Hey salut toi,
ça va faire dix-huit ans qu'on est colocataires, toi et moi, et pourtant je me rends compte que je ne me suis jamais vraiment adressée à toi comme j'aurais dû le faire.
Longtemps, l'ambiance fut glaciale. Je t'ai haï pendant toute mon enfance, et une grosse partie de mon adolescence, avec toute la bêtise humaine dont je suis emplie.
Nous avons grandi ensemble, pourtant, les seules paroles que je t'ai offertes sont des critiques méchantes et futiles.
Je t'ai reproché la bosse dont tu as orné mon ventre.
Je t'ai reproché l'épaisseur de mes bras, la largeur de mes épaules.
Je t'ai reproché l'ampleur de mes cuisses et celle de ma taille.
Je t'ai reproché l'espace entre mes dents, l'angle carré de ma mâchoire.
Je t'ai reproché la pilosité sur ma peau, les taches et défauts qu'on aimerait effacer.
Je t'ai reproché la mesure de mes pieds, la défaillance de ma vue, la rondeur de mon nez.
Je t'ai reproché la largeur de mon dos et l'angle médiocre qu'il forme parfois quand je me tiens debout.
Je t'ai reproché la différence béante entre ma poitrine et celle des mannequins croisés en photographie artistique.
Je t'ai reproché la vision que tu m'envoyais à travers le miroir, et les détails que tu ne parvenais pas à embellir dans le reflet.
Dégoûtée, agacée, lassée, désespérée, je n'ai jamais songé à tout ce que tu m'as apporté. Mon corps, tu m'as donné la santé, et j'ai été incapable de te remercier pour ce privilège que tu m'as si longtemps accordé.
Je n'ai jamais pris le temps de m'attarder sur la souplesse de mes cheveux, la douceur de mes lèvres, la beauté de mes yeux, la pâleur vampirique de ma peau, la finesse de mes doigts, la longueur de mes ongles ou la forme de mes hanches.
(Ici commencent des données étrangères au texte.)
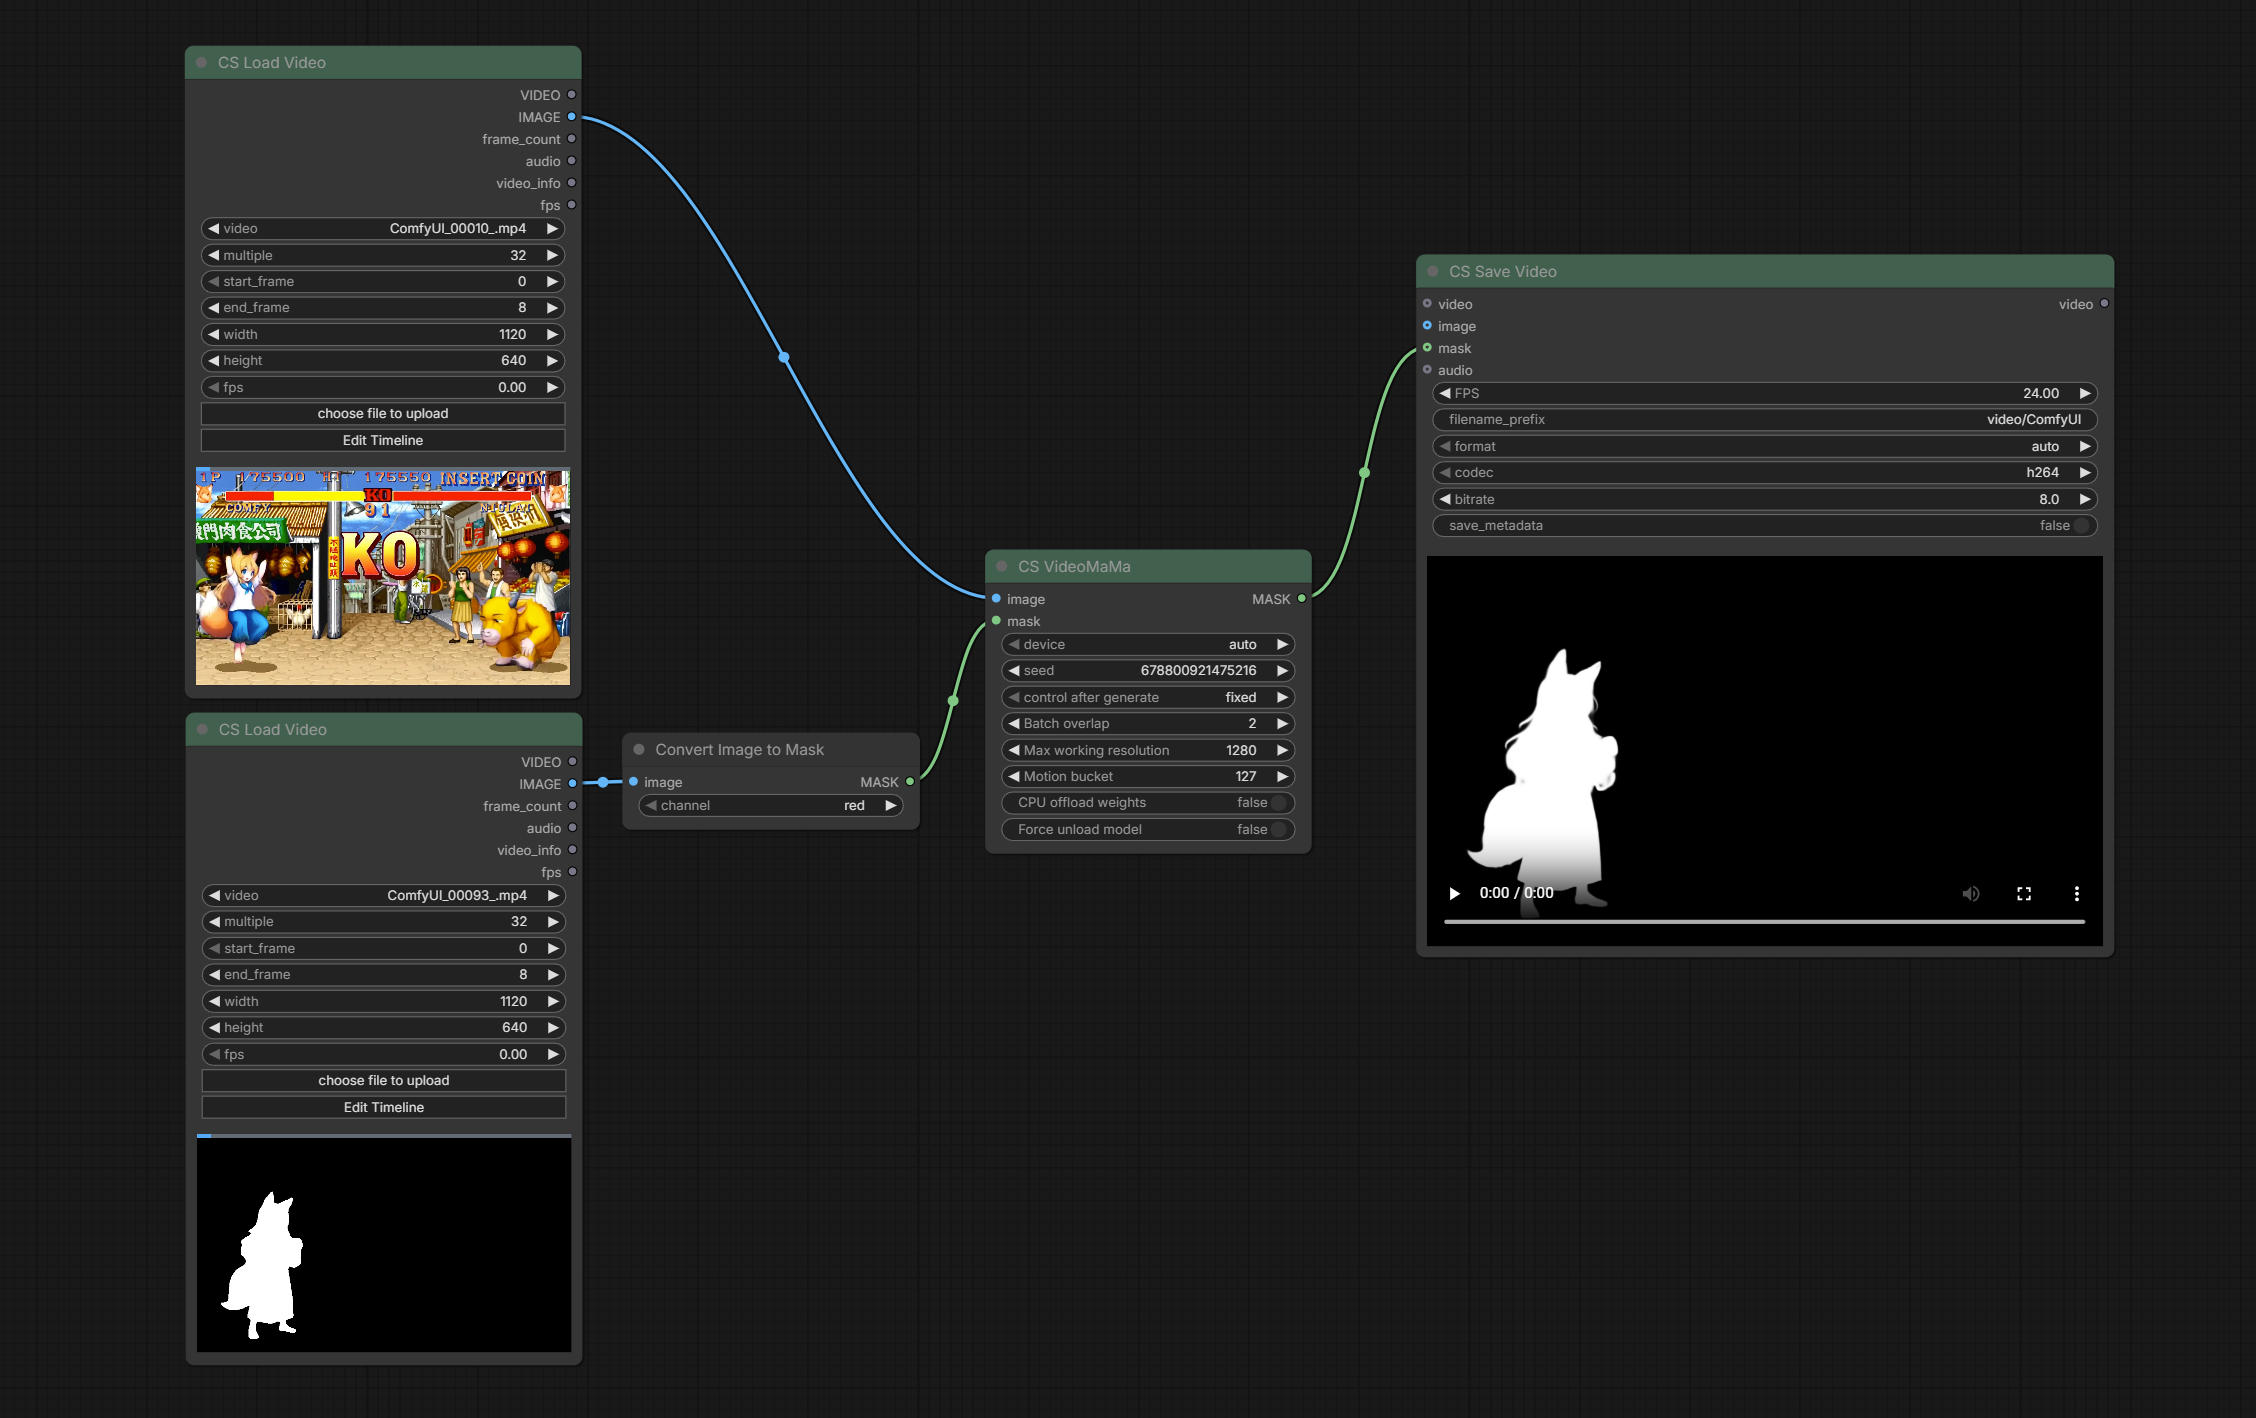Screen dimensions: 2256x1418
Task: Click the top CS Load Video IMAGE output socket
Action: click(x=572, y=117)
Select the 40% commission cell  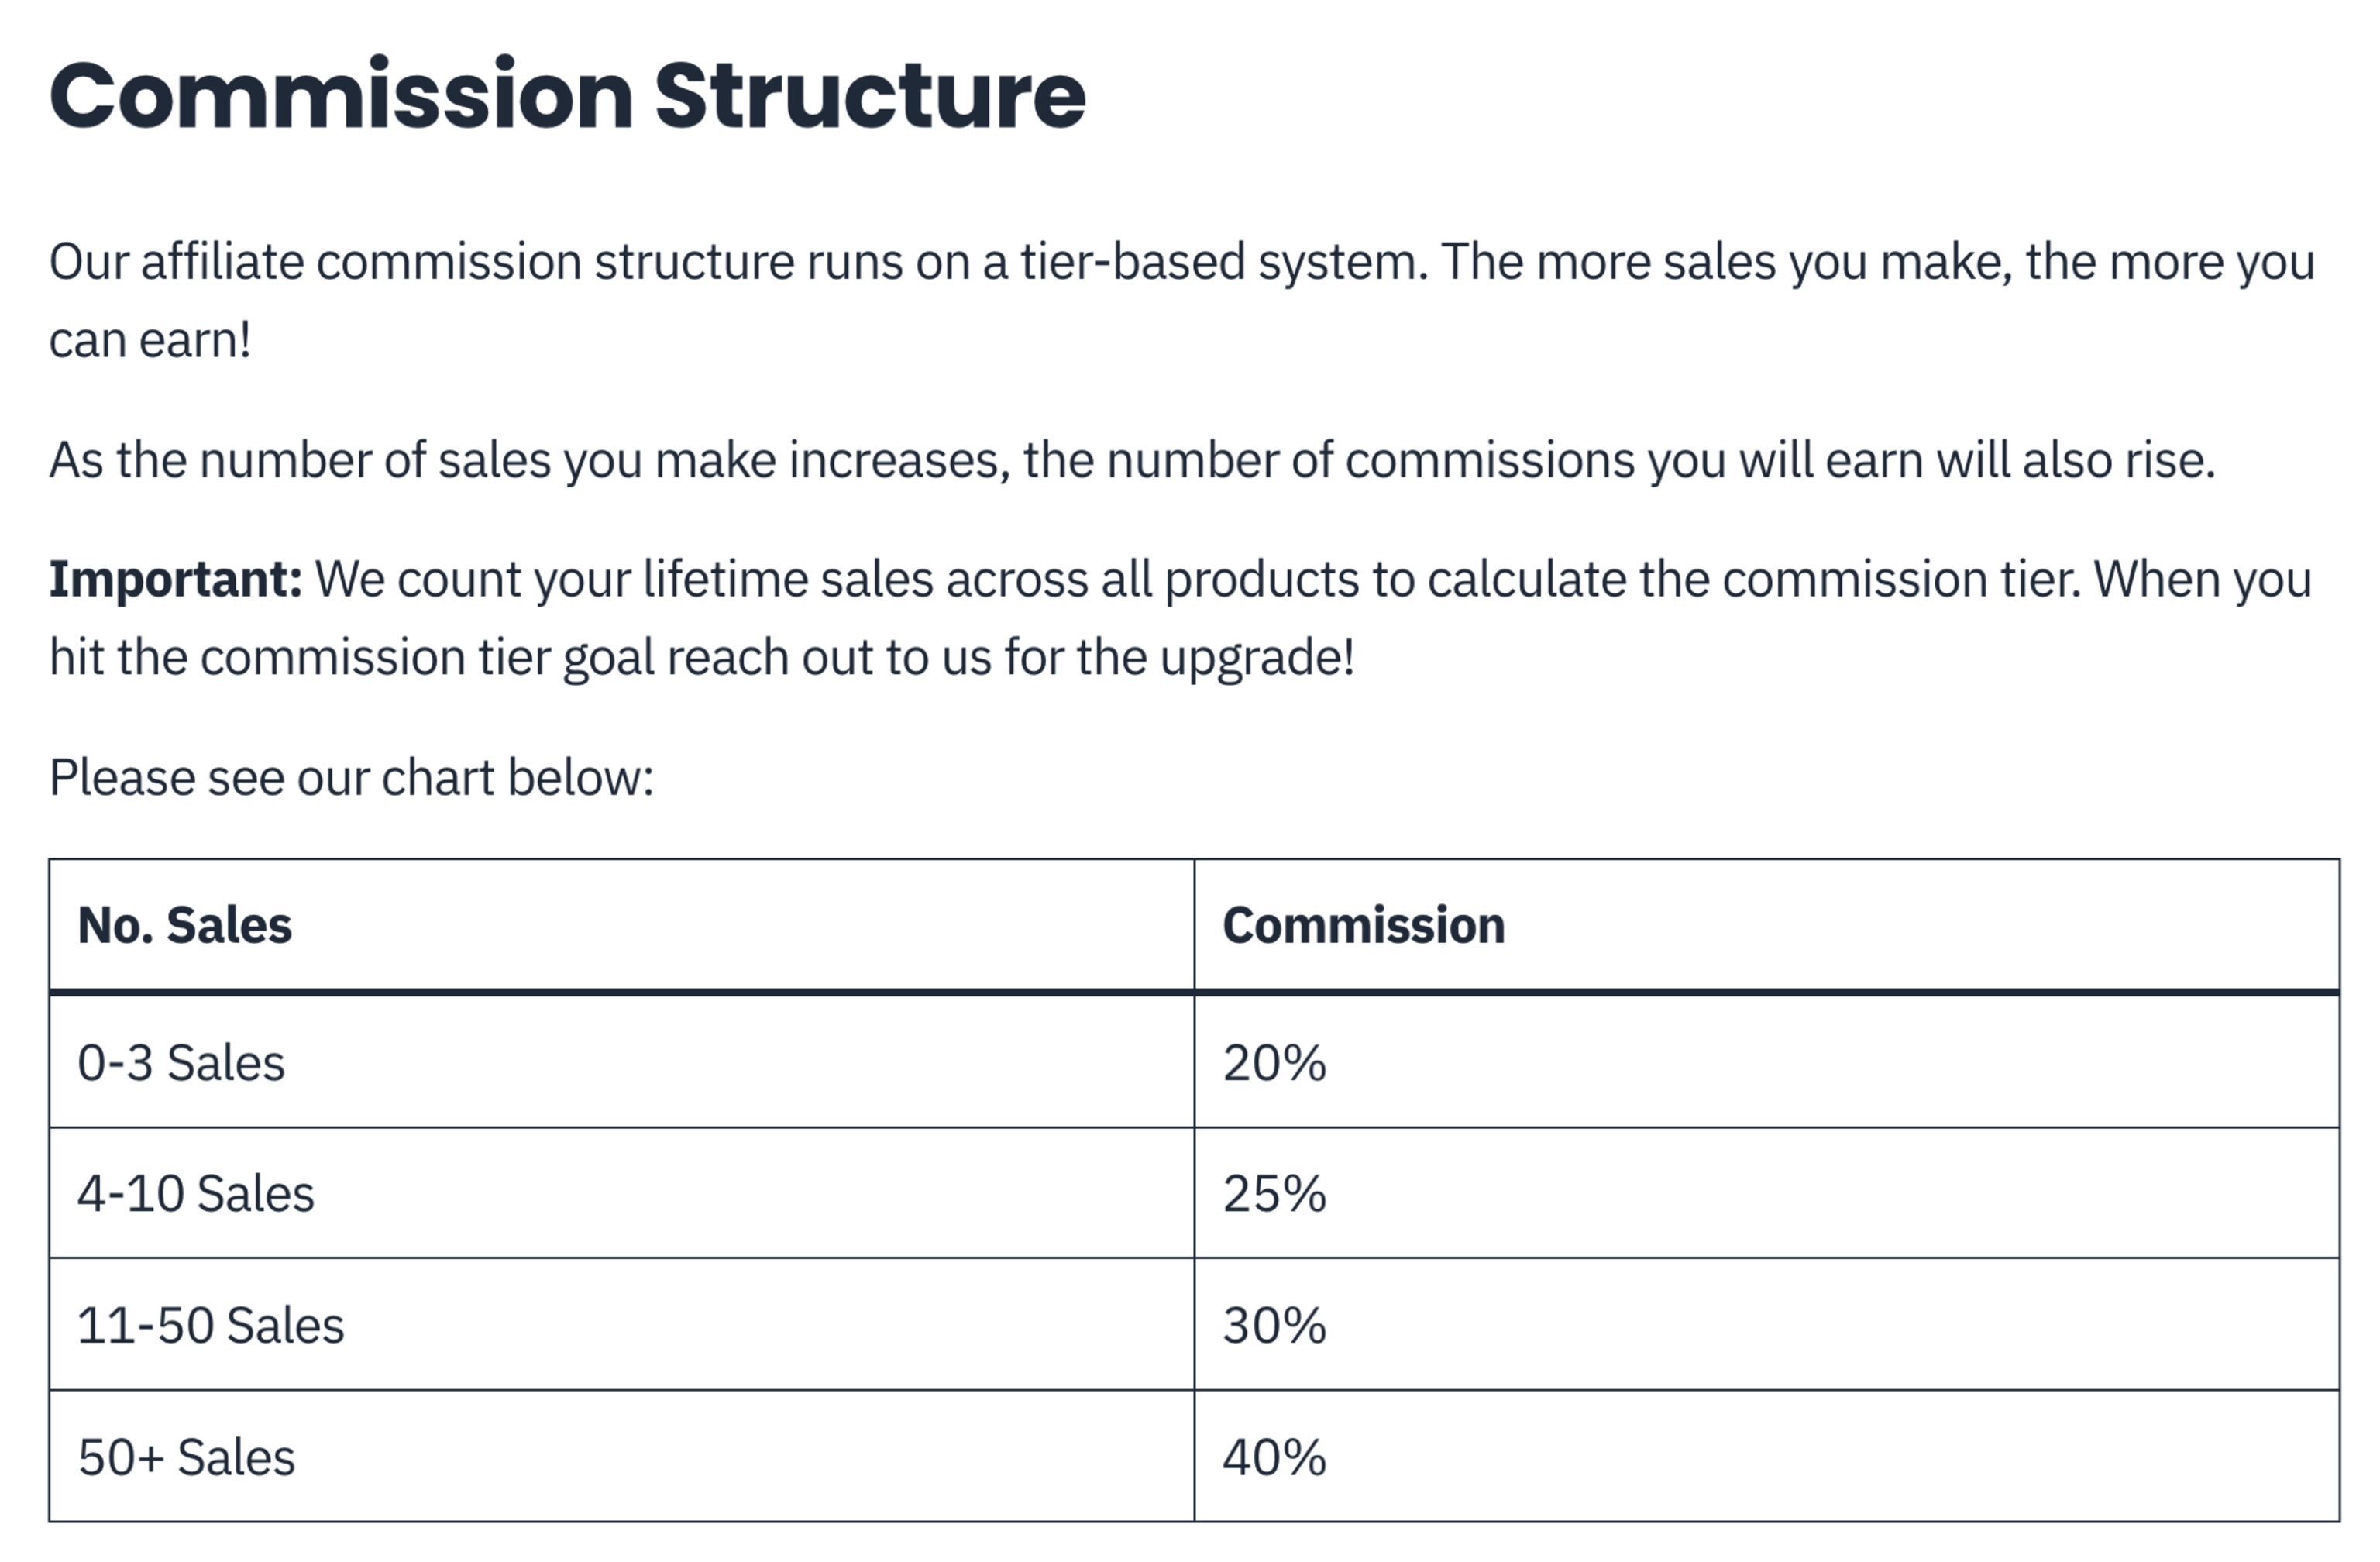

Je n'ai jamais pris de temps de te remercier pour mon coeur qui bat si bien lorsque je cours tôt le matin, pour l'endurance dont tu fais preuve quand je te fais travailler sans sommeil, pour la force de mon foie qui supporte avec honneur mes soirées les plus alcoolisées, pour la patience que tu m'accordes dans les moments où je suis le moins raisonnable.
Ce soir, je prends conscience que tu es avec moi depuis toujours, efficace et discret, et que tu le seras jusqu'à la fin. Je comprends enfin que tes imperfections sont naturelles et que je n'aurais jamais de corps parfait, mais c'est mieux ainsi. Délaisse la rancoeur que je t'ai montrée tout ce temps.
Ce soir, les courbes de ma plume sont pour tes courbes à toi.
Parce qu'en fin de compte, je t'aime bien.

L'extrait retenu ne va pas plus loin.